== Set tasks ==
**1.** In the PostgreSQL replication guide below, condense the paragraph beginning "As a beginner PostgreSQL administrator" into a short bulleted list that keeps its main facts.
**2.** According to the PostgreSQL replication guide below, what kind of operations does load balancing distribute across multiple servers?

== Document passage ==
┄┄┄┄┄┄┄┄┄┄┄┄┄┄┄┄┄┄┄┄

PostgreSQL Replication

Introduction

PostgreSQL replication is a critical feature that allows database administrators to create and maintain copies (replicas) of a PostgreSQL database across multiple servers. This functionality serves several important purposes in modern database administration:

High Availability: Ensures your database remains accessible even if one server fails
Load Balancing: Distributes read operations across multiple servers to improve performance
Data Backup: Creates redundant copies of your data for disaster recovery
Geographic Distribution: Places data closer to users in different regions to reduce latency

As a beginner PostgreSQL administrator, understanding replication concepts and implementation is essential for building robust, production-ready database systems. This guide will walk you through the fundamentals of PostgreSQL replication, explain different replication methods, and provide practical examples to get you started.

┄┄┄┄┄┄┄┄┄┄┄┄┄┄┄┄┄┄┄┄

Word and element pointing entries
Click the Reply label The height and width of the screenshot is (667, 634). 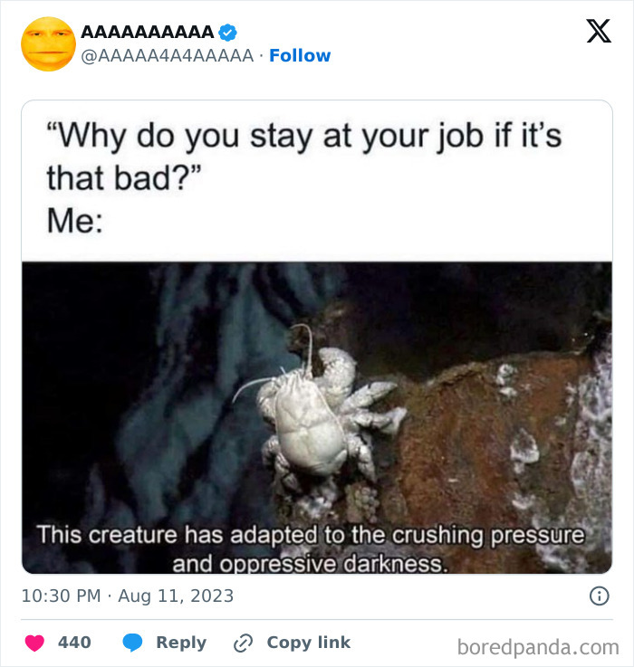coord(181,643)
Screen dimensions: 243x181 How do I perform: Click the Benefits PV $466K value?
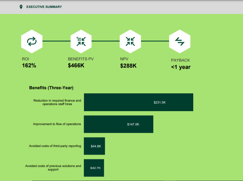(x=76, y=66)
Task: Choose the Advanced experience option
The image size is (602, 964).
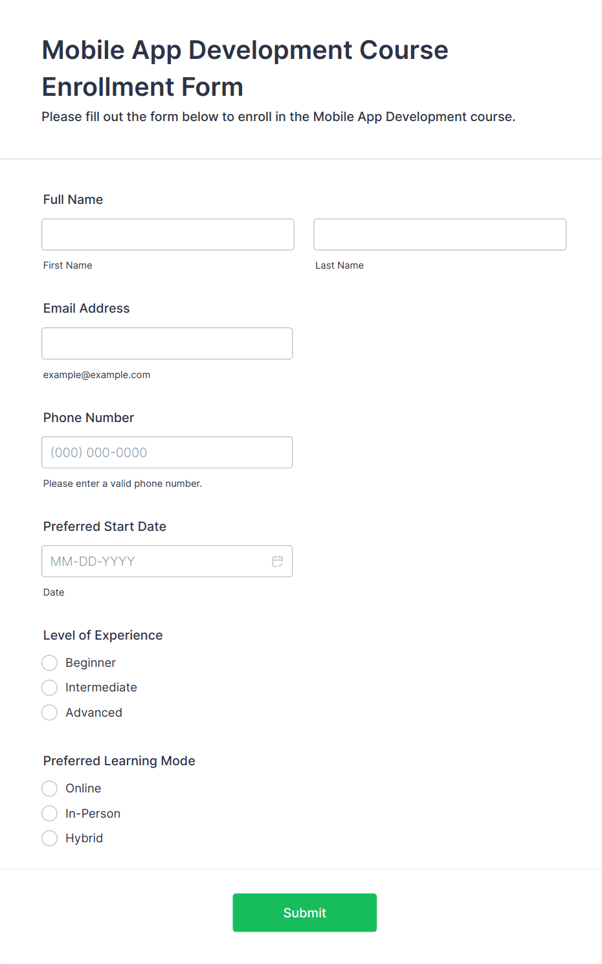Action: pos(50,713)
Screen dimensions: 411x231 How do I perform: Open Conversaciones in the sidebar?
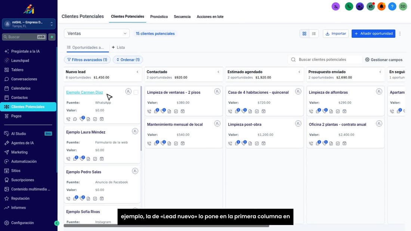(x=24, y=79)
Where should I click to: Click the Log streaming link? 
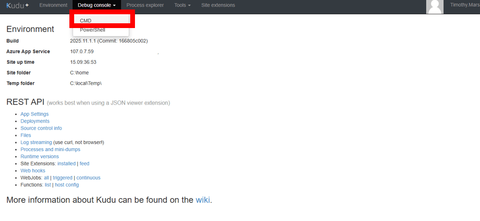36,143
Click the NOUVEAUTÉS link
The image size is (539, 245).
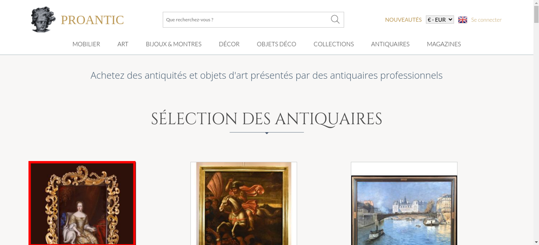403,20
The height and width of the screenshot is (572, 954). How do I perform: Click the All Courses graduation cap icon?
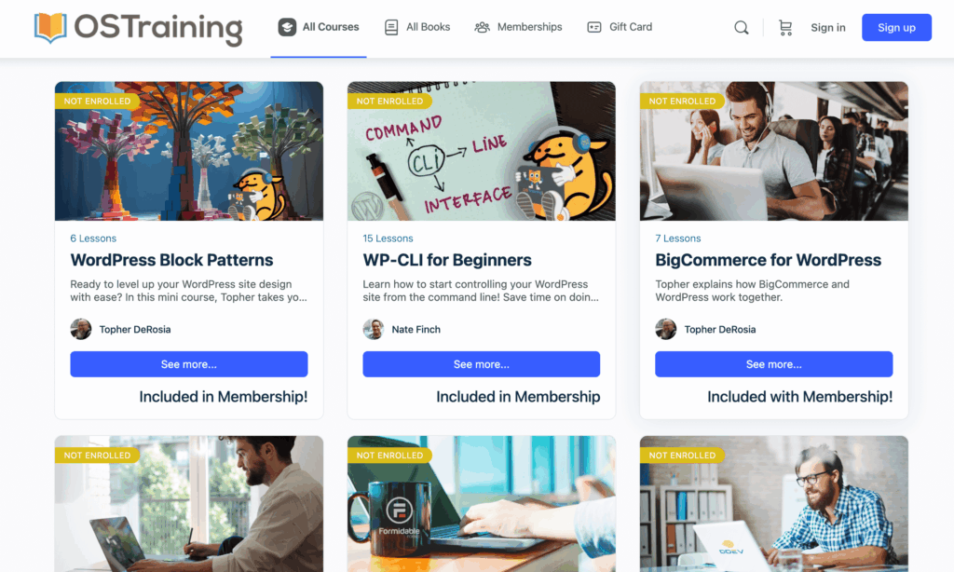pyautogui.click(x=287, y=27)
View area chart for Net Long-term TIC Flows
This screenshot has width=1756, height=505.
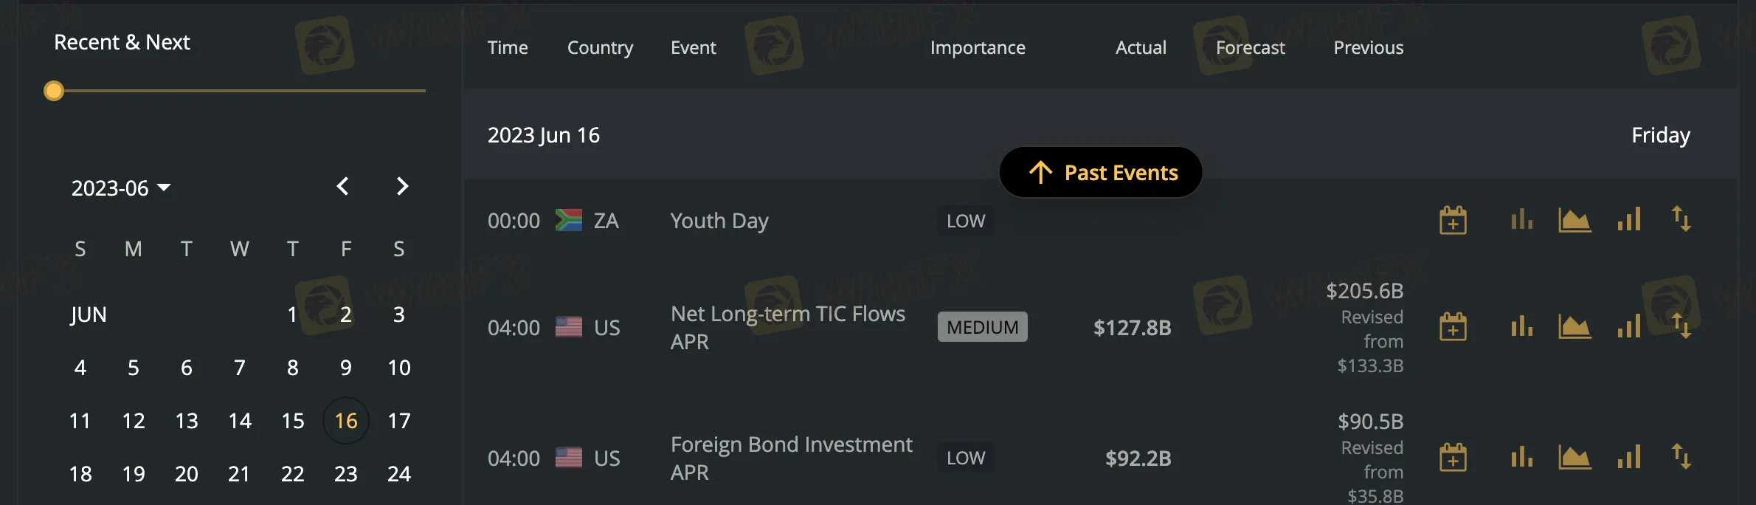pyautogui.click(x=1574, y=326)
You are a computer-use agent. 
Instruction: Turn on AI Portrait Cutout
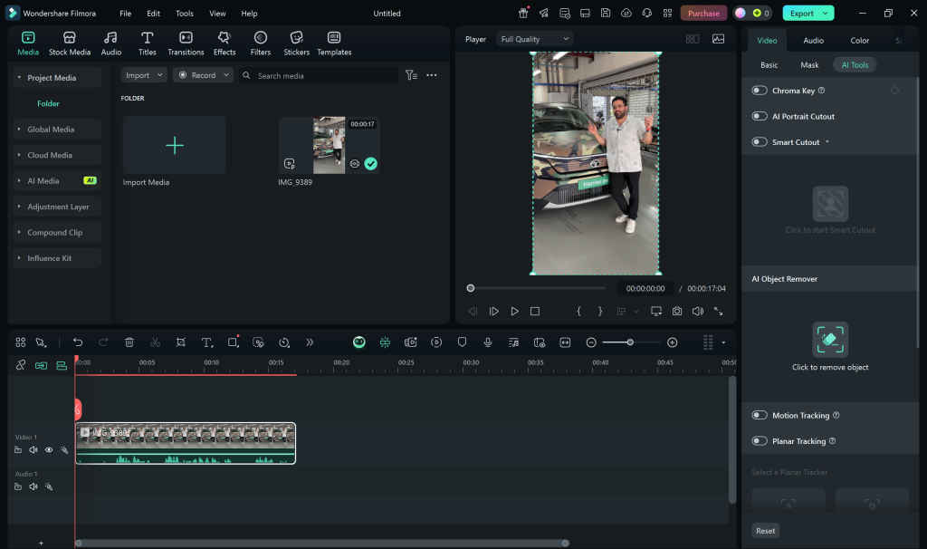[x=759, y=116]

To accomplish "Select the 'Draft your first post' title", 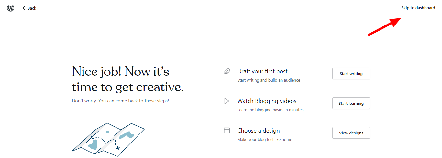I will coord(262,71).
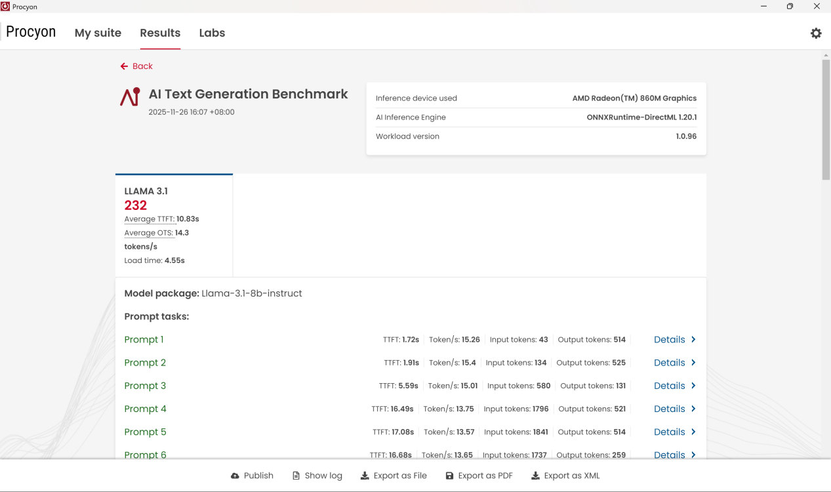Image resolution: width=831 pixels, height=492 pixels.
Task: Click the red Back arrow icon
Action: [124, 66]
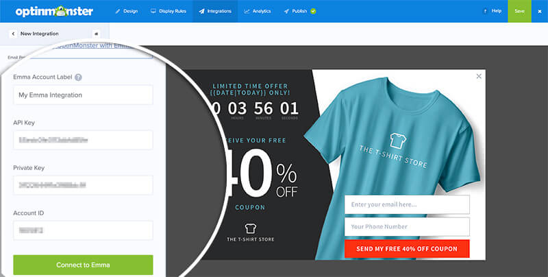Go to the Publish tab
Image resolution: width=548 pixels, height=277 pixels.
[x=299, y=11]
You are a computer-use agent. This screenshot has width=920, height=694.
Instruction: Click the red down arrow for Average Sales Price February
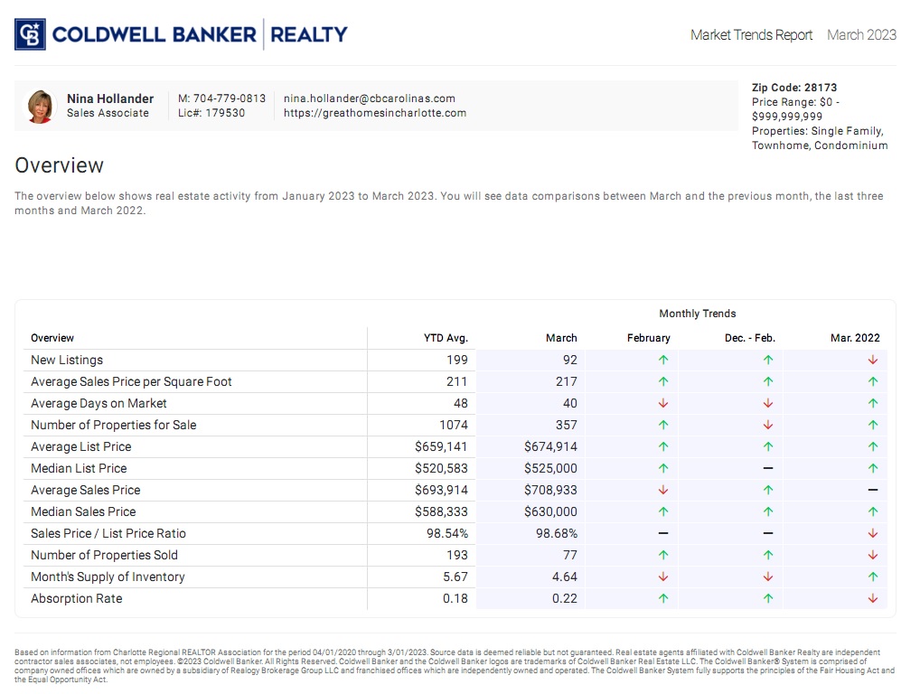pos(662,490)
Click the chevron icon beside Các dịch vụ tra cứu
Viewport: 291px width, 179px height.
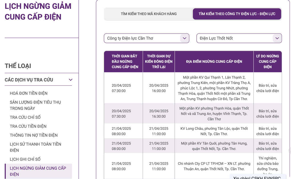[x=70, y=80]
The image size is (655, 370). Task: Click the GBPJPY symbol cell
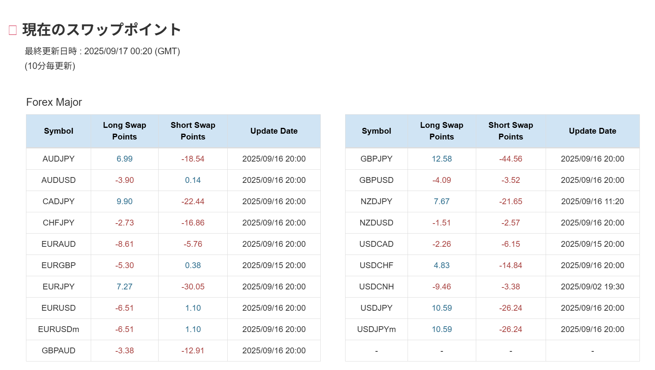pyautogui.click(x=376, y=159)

┄┄┄┄┄┄┄┄┄┄┄┄┄┄┄┄┄┄┄┄

== Per-task answers ==
**1.**
- Beginner PostgreSQL administrators need to understand replication concepts and implementation to build robust, production-ready database systems.
- The guide covers the fundamentals of PostgreSQL replication.
- It explains different replication methods.
- It provides practical examples for getting started.

**2.** Read operations.